Please return the records below unchanged, with every line in its original order and wording.

● **INFORMATION GIVEN**:
begin

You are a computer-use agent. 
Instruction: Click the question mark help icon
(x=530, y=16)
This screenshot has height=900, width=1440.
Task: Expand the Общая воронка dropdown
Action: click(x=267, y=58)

end

● **RESULT BELOW**:
You are a computer-use agent. 
Instruction: Click the question mark help icon
(x=530, y=16)
This screenshot has height=900, width=1440.
Task: Expand the Общая воронка dropdown
Action: click(x=267, y=58)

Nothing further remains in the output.